## What is needed
For each line of the material below, give that line again word for word.

## Provided material
----------------

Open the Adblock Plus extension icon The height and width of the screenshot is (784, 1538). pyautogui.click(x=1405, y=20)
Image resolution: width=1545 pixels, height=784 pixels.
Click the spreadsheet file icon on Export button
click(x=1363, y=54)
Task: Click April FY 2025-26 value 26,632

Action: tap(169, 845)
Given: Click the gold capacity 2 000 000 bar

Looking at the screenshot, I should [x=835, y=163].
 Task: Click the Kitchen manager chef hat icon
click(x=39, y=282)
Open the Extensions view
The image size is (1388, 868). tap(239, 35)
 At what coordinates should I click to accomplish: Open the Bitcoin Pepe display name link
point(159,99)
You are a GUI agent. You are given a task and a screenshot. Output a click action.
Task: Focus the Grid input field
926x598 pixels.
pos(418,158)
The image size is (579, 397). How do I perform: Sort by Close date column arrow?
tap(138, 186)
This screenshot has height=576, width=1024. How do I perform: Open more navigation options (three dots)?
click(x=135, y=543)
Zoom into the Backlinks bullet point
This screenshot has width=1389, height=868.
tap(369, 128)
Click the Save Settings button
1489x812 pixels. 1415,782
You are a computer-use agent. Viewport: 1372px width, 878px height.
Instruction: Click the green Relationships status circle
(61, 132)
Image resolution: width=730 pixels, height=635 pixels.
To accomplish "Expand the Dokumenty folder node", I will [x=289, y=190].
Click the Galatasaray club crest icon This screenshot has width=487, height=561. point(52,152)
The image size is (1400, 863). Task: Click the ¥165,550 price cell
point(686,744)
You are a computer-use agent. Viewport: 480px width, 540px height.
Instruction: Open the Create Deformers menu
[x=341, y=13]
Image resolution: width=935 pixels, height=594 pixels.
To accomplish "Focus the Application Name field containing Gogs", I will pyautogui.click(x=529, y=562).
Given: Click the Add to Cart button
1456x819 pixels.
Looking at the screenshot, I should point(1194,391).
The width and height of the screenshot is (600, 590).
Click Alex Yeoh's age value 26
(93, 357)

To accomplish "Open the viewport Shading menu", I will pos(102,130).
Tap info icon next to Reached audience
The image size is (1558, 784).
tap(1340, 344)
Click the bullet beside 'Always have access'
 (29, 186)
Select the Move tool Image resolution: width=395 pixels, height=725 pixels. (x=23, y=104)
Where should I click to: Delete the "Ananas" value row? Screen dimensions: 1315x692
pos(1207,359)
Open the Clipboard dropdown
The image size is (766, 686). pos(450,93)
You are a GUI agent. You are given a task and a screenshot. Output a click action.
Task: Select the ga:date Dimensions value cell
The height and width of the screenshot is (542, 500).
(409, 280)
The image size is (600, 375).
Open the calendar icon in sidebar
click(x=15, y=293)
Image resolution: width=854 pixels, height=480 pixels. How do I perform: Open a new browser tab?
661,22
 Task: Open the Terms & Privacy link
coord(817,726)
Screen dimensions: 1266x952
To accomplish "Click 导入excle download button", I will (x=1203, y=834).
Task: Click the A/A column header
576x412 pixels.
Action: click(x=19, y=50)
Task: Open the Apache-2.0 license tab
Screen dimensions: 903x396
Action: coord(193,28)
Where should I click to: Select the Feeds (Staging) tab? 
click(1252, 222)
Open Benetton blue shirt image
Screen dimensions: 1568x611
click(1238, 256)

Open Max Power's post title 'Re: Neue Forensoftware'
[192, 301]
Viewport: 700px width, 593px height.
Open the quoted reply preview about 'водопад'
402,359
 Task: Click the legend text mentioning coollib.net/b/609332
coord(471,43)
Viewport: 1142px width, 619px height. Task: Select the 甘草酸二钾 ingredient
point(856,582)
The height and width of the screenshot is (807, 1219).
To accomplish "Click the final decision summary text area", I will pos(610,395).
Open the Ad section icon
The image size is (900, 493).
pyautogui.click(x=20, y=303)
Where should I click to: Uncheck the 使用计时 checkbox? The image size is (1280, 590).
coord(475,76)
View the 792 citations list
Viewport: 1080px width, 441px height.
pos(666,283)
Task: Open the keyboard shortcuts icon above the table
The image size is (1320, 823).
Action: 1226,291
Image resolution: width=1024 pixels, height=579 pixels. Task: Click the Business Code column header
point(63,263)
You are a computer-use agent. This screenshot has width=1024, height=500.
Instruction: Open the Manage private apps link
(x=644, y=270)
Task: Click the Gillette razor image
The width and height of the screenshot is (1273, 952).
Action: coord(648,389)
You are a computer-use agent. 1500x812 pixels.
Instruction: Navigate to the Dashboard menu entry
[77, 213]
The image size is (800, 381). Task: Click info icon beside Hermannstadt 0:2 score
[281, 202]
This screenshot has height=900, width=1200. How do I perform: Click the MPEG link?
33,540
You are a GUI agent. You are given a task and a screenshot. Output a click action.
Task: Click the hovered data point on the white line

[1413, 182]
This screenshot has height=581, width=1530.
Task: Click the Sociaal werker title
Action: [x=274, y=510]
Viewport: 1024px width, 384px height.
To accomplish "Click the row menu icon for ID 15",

----------------

## Answer to this exercise
Open the Adblock Plus extension icon The height and width of the screenshot is (784, 1538). pyautogui.click(x=1405, y=20)
Image resolution: width=1545 pixels, height=784 pixels.
Click the spreadsheet file icon on Export button
click(x=1363, y=54)
Task: Click April FY 2025-26 value 26,632

Action: tap(169, 845)
Given: Click the gold capacity 2 000 000 bar

Looking at the screenshot, I should [x=835, y=163].
 Task: Click the Kitchen manager chef hat icon
click(x=39, y=282)
Open the Extensions view
The image size is (1388, 868). tap(239, 35)
 At what coordinates should I click to accomplish: Open the Bitcoin Pepe display name link
point(159,99)
You are a GUI agent. You are given a task and a screenshot. Output a click action.
Task: Focus the Grid input field
926x598 pixels.
pos(418,158)
The image size is (579, 397). How do I perform: Sort by Close date column arrow?
tap(138, 186)
This screenshot has height=576, width=1024. How do I perform: Open more navigation options (three dots)?
click(x=135, y=543)
Zoom into the Backlinks bullet point
This screenshot has width=1389, height=868.
tap(369, 128)
Click the Save Settings button
1489x812 pixels. 1415,782
You are a computer-use agent. Viewport: 1372px width, 878px height.
Instruction: Click the green Relationships status circle
(61, 132)
Image resolution: width=730 pixels, height=635 pixels.
To accomplish "Expand the Dokumenty folder node", I will [x=289, y=190].
Click the Galatasaray club crest icon This screenshot has width=487, height=561. point(52,152)
The image size is (1400, 863). Task: Click the ¥165,550 price cell
point(686,744)
You are a computer-use agent. Viewport: 480px width, 540px height.
Instruction: Open the Create Deformers menu
[x=341, y=13]
Image resolution: width=935 pixels, height=594 pixels.
To accomplish "Focus the Application Name field containing Gogs", I will pyautogui.click(x=529, y=562).
Given: Click the Add to Cart button
1456x819 pixels.
Looking at the screenshot, I should point(1194,391).
The width and height of the screenshot is (600, 590).
Click Alex Yeoh's age value 26
(93, 357)

To accomplish "Open the viewport Shading menu", I will pos(102,130).
Tap info icon next to Reached audience
The image size is (1558, 784).
tap(1340, 344)
Click the bullet beside 'Always have access'
 (29, 186)
Select the Move tool Image resolution: width=395 pixels, height=725 pixels. (x=23, y=104)
Where should I click to: Delete the "Ananas" value row? Screen dimensions: 1315x692
pos(1207,359)
Open the Clipboard dropdown
The image size is (766, 686). pos(450,93)
You are a GUI agent. You are given a task and a screenshot. Output a click action.
Task: Select the ga:date Dimensions value cell
The height and width of the screenshot is (542, 500).
(409, 280)
The image size is (600, 375).
Open the calendar icon in sidebar
click(x=15, y=293)
Image resolution: width=854 pixels, height=480 pixels. How do I perform: Open a new browser tab?
661,22
 Task: Open the Terms & Privacy link
coord(817,726)
Screen dimensions: 1266x952
To accomplish "Click 导入excle download button", I will (x=1203, y=834).
Task: Click the A/A column header
576x412 pixels.
Action: click(x=19, y=50)
Task: Open the Apache-2.0 license tab
Screen dimensions: 903x396
Action: coord(193,28)
Where should I click to: Select the Feeds (Staging) tab? 
click(1252, 222)
Open Benetton blue shirt image
Screen dimensions: 1568x611
click(1238, 256)

Open Max Power's post title 'Re: Neue Forensoftware'
[192, 301]
Viewport: 700px width, 593px height.
Open the quoted reply preview about 'водопад'
402,359
 Task: Click the legend text mentioning coollib.net/b/609332
coord(471,43)
Viewport: 1142px width, 619px height. Task: Select the 甘草酸二钾 ingredient
point(856,582)
The height and width of the screenshot is (807, 1219).
To accomplish "Click the final decision summary text area", I will pos(610,395).
Open the Ad section icon
The image size is (900, 493).
pyautogui.click(x=20, y=303)
Where should I click to: Uncheck the 使用计时 checkbox? The image size is (1280, 590).
coord(475,76)
View the 792 citations list
Viewport: 1080px width, 441px height.
pos(666,283)
Task: Open the keyboard shortcuts icon above the table
The image size is (1320, 823).
Action: 1226,291
Image resolution: width=1024 pixels, height=579 pixels. Task: Click the Business Code column header
point(63,263)
You are a computer-use agent. This screenshot has width=1024, height=500.
Instruction: Open the Manage private apps link
(x=644, y=270)
Task: Click the Gillette razor image
The width and height of the screenshot is (1273, 952).
Action: coord(648,389)
You are a computer-use agent. 1500x812 pixels.
Instruction: Navigate to the Dashboard menu entry
[77, 213]
The image size is (800, 381). Task: Click info icon beside Hermannstadt 0:2 score
[281, 202]
This screenshot has height=900, width=1200. How do I perform: Click the MPEG link?
33,540
You are a GUI agent. You are given a task and a screenshot. Output a click action.
Task: Click the hovered data point on the white line

[1413, 182]
This screenshot has height=581, width=1530.
Task: Click the Sociaal werker title
Action: [x=274, y=510]
Viewport: 1024px width, 384px height.
To accomplish "Click the row menu icon for ID 15",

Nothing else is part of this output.